* **Entries supplied**
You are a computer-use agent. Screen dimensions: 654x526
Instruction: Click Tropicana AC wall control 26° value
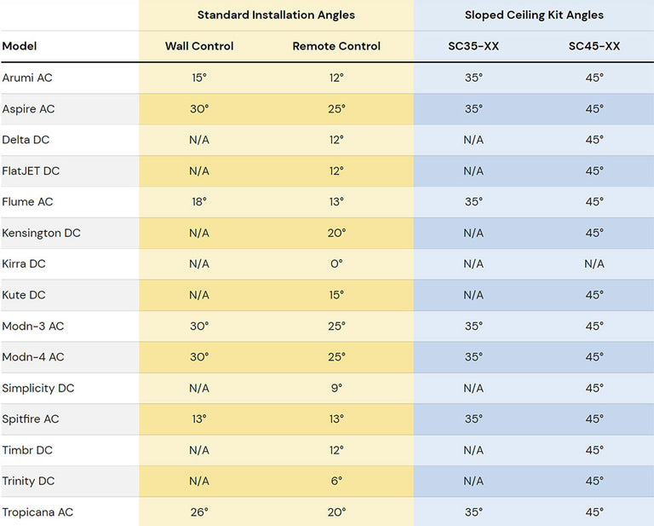[199, 512]
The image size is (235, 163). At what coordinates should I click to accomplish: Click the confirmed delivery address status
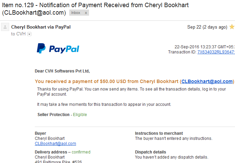(x=81, y=152)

* **Your instructions**
Retype all entries exactly as they appear, dropping the images.

* **Task response**
You are a computer-use agent. Screen dimensions: 654x526
Instruction: Click Tropicana AC wall control 26° value
[199, 512]
The image size is (235, 163). At what coordinates should I click to accomplish: Click the confirmed delivery address status
(x=81, y=152)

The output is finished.